Given request a — Copy out the rows again, word for word, starting at the line that contains "Viewport: 1020px width, 529px" and ending at the last line of the rows.

Selected passage —
-- Begin --

Lewis, Mealista 1979.


LEADER:- Pete Weston

ASSISTANT LEADERS: James Bomphrey, John Deighton. Brian Dickinson, Tim Haley, Jonathan Orr, Hugh Lorrimer, Mark Pratley.

MEMBERS:- John Bird, Paul Bloomfield, David Broom, Jonathan Carr, William Cox, Kieran Dampsey Neil Drumnond, Quentin Elvidge, Frank Farnham, Denis Hetier, Giles Hetier, Jonathan Hick, Martin Lawrie, Philip Lewis Ian Martin, David Mason , Robert Nichol, Jason Oliver, Tim Orme, Andrew Purvis, David Rolinson, Andrew Smith, Andrew Tetley, Adrian Thomas, Stewart Walker, Darren Ward, Tim Williams, John Wright.


Ullapool pier was as I'd remembered it, MacBraynes still ruled and had rather splendid new offices in what had been the Seaman's Mission, and there in the corner of the car park another memory was stirred - a large pole covered in groundsheets which could only been the SHS equipment and food. However, I was mistaken. This was a cunningly converted boudoir for Hugh - who was one half or the advance party. John was using the more functional but infinitely more boring tent. Everything was ready for the start of the Mealista expedition, so we waited for the bus carrying Jonathan (the walking public address system), Jamie (the somnambulist in anything above a force 6) Tim and Mark.

By the time we reached Stornoway and the very comfortable Retirement Centre (many thanks to George Newhall) we had already discovered that a few of 'the lads' were already characters. Zingy had been marked for an early bath (which he never did get), DM was having his patches read by everyone and AT was sleeping.

Ullapool Pier, the departure pier for ferries to Stornoway. 1979. Copyright Dr Neil Clifton



Stornoway Pier, 1979

Copyright Dr Neil Clifton

The ride to the site was uneventful and home was quickly pitched. The next morning we took the camp apart, moved it a kilometre and set it up again. A small clerical error on my part but a good warning of the joys to come arranged by a higher authority. The real Mealista site was excellent, a near flat water meadow behind a storm beach of large shingle. Golden sand outside the front door lapped by a sea of incredible clarity. Ideal in ideal conditions - a sense of security pervaded the party.

In retrospect it is all too comfortable to remember only the good days and the halcyon times. The problems that were mastered with determination, the canoe trips that became longer and more and more adventurous (more rewarding, especially the trip to the beach on Mealista), the strenuous but interesting walks and the digging of various pits and ditches.

-- End --

[Data on locating visible targets]
-- Begin --

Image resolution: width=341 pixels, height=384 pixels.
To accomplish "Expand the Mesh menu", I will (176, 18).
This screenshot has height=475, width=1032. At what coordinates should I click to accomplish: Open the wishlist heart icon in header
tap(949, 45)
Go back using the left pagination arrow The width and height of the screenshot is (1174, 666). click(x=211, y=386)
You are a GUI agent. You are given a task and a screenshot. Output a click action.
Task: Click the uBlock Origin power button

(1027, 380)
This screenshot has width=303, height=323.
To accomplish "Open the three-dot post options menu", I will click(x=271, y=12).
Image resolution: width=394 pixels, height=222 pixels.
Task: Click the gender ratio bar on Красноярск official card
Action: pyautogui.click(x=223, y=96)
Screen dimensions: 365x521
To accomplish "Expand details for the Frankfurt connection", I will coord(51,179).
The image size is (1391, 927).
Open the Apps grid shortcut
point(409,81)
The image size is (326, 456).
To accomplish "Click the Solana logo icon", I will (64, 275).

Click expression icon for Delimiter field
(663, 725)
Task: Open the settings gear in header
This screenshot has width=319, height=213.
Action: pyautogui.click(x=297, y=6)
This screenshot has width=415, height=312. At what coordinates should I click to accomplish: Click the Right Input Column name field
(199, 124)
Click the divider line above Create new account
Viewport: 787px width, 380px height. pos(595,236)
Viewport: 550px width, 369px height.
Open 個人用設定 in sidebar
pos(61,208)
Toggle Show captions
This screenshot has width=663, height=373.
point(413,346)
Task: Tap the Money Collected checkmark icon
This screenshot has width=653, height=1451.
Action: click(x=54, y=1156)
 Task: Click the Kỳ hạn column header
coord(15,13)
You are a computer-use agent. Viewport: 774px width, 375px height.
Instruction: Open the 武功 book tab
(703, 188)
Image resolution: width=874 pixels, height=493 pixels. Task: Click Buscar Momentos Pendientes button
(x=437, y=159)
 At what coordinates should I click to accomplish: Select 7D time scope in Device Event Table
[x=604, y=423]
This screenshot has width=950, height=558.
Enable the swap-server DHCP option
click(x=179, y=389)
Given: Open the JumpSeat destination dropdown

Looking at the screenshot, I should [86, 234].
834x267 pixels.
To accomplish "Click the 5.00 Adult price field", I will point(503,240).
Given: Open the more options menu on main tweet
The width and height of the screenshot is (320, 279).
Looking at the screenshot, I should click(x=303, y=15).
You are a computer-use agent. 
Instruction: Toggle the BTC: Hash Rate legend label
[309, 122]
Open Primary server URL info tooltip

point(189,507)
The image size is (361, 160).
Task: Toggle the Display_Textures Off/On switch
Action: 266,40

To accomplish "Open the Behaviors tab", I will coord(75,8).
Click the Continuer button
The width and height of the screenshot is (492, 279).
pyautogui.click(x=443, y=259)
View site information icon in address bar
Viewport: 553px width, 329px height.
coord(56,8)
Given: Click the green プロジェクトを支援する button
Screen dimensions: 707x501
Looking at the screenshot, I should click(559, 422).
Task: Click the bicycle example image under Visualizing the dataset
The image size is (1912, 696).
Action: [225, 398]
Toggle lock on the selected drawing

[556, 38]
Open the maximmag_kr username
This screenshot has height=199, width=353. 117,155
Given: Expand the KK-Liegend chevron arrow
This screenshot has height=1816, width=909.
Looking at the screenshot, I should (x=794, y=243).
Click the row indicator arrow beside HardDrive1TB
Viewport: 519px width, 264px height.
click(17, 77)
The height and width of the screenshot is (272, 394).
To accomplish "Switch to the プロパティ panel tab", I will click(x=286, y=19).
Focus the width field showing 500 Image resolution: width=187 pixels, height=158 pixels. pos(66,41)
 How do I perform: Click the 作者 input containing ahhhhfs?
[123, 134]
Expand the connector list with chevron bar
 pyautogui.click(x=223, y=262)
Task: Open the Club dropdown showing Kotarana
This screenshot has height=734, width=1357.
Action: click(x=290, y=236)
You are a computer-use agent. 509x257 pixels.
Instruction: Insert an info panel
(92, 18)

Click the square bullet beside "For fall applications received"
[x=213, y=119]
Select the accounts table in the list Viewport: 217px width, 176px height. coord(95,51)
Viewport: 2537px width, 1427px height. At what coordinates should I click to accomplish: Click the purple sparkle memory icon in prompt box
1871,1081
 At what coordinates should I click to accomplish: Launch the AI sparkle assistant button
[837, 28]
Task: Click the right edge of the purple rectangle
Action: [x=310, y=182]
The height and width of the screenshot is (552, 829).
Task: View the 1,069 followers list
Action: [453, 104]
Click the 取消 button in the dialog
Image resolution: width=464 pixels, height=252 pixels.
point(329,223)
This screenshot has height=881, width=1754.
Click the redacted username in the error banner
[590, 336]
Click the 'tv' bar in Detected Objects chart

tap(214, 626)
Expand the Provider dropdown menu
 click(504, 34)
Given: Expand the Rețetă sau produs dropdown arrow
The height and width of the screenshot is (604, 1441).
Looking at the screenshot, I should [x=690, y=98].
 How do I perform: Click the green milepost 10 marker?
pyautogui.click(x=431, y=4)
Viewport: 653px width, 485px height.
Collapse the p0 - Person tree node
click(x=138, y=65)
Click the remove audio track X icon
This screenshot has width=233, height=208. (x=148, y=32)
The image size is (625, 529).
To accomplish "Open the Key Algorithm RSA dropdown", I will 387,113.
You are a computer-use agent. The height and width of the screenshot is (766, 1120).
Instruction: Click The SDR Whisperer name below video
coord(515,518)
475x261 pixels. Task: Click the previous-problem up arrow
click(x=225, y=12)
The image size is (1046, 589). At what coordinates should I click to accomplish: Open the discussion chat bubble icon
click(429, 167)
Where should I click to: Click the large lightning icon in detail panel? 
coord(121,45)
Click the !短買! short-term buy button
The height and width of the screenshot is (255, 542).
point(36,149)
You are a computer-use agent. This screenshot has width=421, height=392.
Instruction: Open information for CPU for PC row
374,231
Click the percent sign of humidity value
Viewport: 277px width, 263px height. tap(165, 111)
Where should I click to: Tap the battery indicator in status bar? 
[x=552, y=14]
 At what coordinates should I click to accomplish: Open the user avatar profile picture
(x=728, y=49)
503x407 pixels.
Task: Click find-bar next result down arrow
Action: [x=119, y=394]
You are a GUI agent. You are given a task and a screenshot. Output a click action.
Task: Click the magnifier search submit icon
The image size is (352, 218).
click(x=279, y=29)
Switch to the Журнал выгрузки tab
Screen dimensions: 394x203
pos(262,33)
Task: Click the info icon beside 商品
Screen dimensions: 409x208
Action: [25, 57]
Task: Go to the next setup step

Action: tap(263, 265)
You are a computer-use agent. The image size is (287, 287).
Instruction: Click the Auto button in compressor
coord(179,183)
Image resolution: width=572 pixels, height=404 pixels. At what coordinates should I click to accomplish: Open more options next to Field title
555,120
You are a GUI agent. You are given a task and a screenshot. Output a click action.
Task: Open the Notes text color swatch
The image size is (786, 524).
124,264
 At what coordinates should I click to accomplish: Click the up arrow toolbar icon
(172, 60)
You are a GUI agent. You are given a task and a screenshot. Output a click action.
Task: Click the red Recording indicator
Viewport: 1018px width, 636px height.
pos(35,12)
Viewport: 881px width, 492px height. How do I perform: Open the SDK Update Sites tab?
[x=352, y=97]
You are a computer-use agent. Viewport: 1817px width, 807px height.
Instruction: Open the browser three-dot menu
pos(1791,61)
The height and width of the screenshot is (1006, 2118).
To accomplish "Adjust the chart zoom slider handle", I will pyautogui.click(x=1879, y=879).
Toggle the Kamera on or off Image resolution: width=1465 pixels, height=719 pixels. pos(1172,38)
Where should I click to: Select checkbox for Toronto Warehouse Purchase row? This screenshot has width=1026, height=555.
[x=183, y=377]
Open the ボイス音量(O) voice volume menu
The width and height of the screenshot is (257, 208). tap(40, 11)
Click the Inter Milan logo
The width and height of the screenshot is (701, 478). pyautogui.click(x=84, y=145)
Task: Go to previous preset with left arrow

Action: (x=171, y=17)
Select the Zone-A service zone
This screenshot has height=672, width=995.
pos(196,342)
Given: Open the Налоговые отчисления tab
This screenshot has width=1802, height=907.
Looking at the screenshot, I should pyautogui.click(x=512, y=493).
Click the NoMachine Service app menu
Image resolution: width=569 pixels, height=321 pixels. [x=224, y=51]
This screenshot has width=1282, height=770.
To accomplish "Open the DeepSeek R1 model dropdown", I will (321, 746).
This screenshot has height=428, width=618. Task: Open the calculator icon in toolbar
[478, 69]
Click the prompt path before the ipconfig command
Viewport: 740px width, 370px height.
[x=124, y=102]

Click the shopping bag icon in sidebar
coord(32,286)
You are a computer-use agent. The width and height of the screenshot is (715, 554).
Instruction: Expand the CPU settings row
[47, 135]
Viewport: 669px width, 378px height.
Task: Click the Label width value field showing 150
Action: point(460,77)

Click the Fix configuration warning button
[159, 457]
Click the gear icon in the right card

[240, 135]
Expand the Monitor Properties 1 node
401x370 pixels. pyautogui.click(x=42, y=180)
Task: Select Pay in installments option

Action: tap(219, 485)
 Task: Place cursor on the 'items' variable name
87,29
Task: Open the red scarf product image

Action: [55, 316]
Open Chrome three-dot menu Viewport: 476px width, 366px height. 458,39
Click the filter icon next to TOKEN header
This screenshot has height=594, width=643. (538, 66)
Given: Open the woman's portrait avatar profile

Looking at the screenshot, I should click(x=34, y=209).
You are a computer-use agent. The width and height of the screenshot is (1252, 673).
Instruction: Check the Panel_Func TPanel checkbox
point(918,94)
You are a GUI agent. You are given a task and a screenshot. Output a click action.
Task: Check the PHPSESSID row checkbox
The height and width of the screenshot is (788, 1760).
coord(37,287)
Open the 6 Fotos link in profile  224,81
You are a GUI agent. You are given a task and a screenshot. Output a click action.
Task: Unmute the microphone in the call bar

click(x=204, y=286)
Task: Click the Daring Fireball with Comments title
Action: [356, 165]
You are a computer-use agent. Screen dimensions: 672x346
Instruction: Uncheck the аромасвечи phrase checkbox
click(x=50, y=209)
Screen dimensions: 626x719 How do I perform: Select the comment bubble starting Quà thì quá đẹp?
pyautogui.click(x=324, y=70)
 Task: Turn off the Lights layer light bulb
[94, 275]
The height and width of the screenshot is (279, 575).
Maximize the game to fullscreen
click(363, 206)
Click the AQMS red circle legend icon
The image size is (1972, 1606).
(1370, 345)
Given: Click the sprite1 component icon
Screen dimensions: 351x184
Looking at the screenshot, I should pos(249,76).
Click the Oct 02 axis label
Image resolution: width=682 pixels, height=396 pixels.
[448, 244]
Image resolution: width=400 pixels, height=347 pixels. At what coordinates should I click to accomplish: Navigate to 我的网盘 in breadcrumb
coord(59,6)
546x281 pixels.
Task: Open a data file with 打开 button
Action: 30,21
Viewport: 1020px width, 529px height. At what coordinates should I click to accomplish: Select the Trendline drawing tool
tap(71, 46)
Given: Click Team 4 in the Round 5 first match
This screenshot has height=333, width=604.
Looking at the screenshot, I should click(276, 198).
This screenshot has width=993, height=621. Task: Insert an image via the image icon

-- End --

Given request b — Rewrite the expedition account starting at "ASSISTANT LEADERS: James" and ending at "Williams, John Wright.", putting "PARTICIPANTS" wherever "MEMBERS" appears.

Expected answer a —
Viewport: 1020px width, 529px height. At what coordinates should I click to accomplish: Select the Trendline drawing tool
tap(71, 46)
Given: Click Team 4 in the Round 5 first match
This screenshot has height=333, width=604.
Looking at the screenshot, I should click(276, 198).
This screenshot has width=993, height=621. Task: Insert an image via the image icon

Expected answer b —
ASSISTANT LEADERS: James Bomphrey, John Deighton. Brian Dickinson, Tim Haley, Jonathan Orr, Hugh Lorrimer, Mark Pratley.

PARTICIPANTS:- John Bird, Paul Bloomfield, David Broom, Jonathan Carr, William Cox, Kieran Dampsey Neil Drumnond, Quentin Elvidge, Frank Farnham, Denis Hetier, Giles Hetier, Jonathan Hick, Martin Lawrie, Philip Lewis Ian Martin, David Mason , Robert Nichol, Jason Oliver, Tim Orme, Andrew Purvis, David Rolinson, Andrew Smith, Andrew Tetley, Adrian Thomas, Stewart Walker, Darren Ward, Tim Williams, John Wright.